Task instructions –
a: Name every company, brand or organization mentioned in the article on Evian.
b: Answer these questions from the article on Evian:
(i) Where does Evian's mineral water originate?
(ii) For how many years has the brand been working to protect the source's natural surroundings?
(iii) Which existing environmental standard does the PAS 2060 specification build on?

Passage –
──────

Evian’s existence hinges on sustainability. The Danone brand’s mineral water originates in the French Alps, taking years to travel through the rocks. Source-based water is the starting point, says Evian’s global vice president Shweta Harit.
“We owe everything to nature,” she said. “Taking care of the planet is critical because otherwise we won’t have a business.”
To that end, the brand has been working to protect the source’s natural surroundings for 25 years. Evian paired that effort with other environmental strategies. In April the Carbon Trust certified Evian as carbon neutral to the international standard PAS 2060.
This certification specification builds on the existing PAS 2050 environmental standard, and requires organizations to quantify and continuously reduce their greenhouse gas emissions. Recently we caught up with Harit to learn more about Evian’s experience with the certification, and how it fits into the brand’s broader environmental targets.
What does carbon neutrality mean for Evian?
Our ultimate goal is to be fully circular — 100% circularity, which means the entire operations of the business and the brand should leave no trace on the planet. Carbon neutrality is a milestone, but not the final destination.
How did you achieve certification?
The first part is conception, the materials you use. We looked at lightweighting. Most consumers like heavy plastic because it doesn’t squish in the hand. How do we design a bottle that can actually have less plastic?

──────

Screen-element location records –
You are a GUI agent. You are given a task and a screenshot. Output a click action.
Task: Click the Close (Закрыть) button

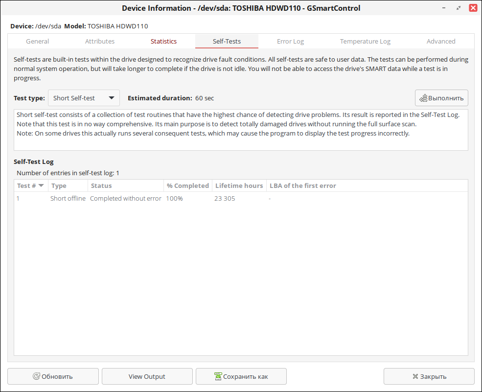pyautogui.click(x=429, y=376)
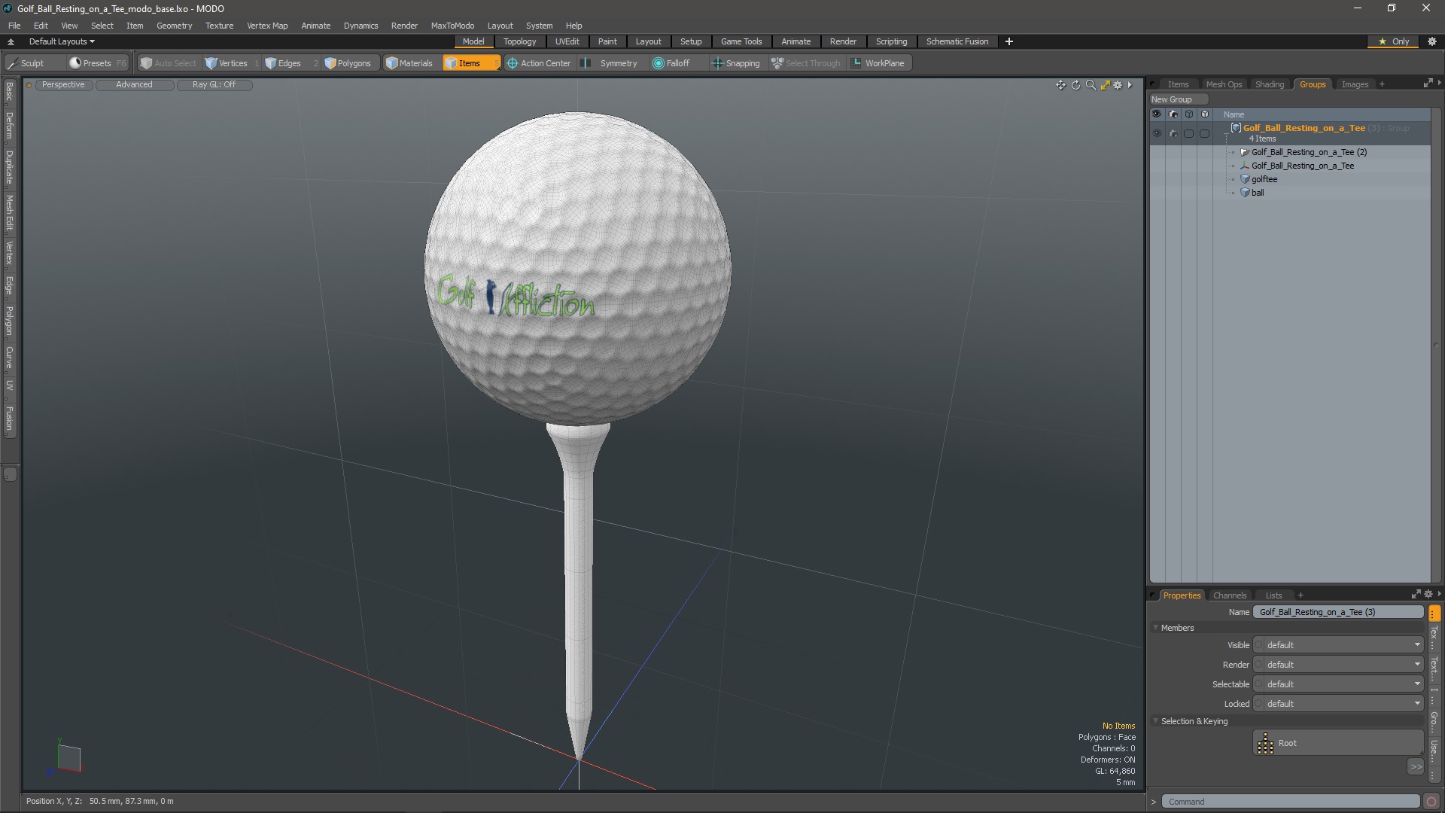Switch to Polygons selection mode

tap(348, 63)
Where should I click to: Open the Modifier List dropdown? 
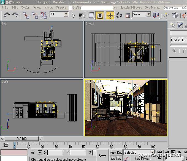(x=178, y=40)
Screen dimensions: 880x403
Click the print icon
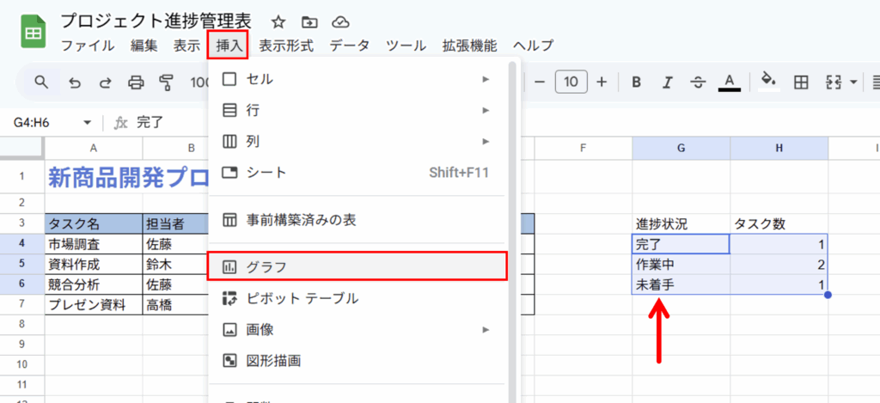(136, 82)
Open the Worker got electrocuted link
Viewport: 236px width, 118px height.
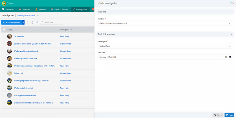23,88
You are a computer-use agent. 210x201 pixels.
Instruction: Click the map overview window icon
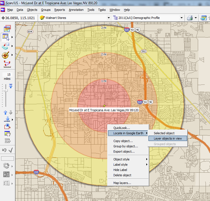(7, 28)
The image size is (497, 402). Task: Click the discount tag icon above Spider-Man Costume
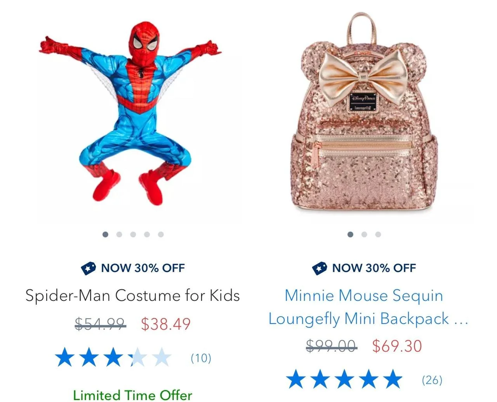click(x=89, y=268)
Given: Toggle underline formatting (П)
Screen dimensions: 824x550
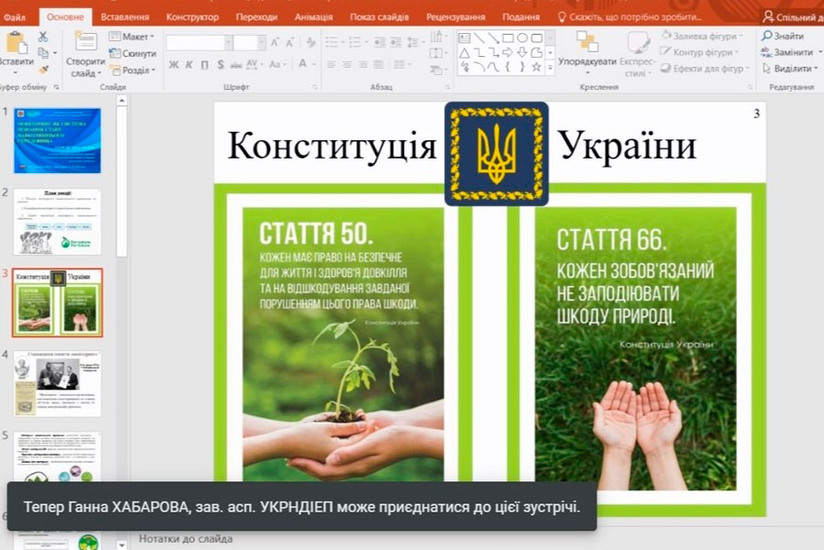Looking at the screenshot, I should click(204, 65).
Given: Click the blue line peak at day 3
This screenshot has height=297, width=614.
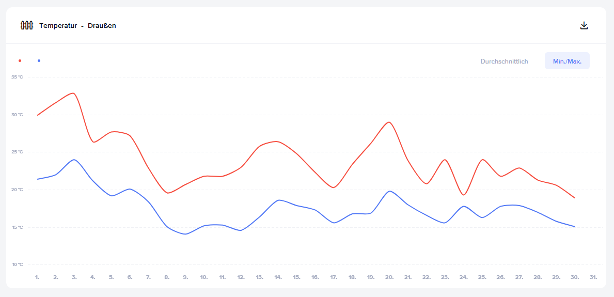Looking at the screenshot, I should point(74,160).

──────

Written responses –
a: Evian, Danone, Carbon Trust

b:
(i) The French Alps
(ii) 25 years
(iii) PAS 2050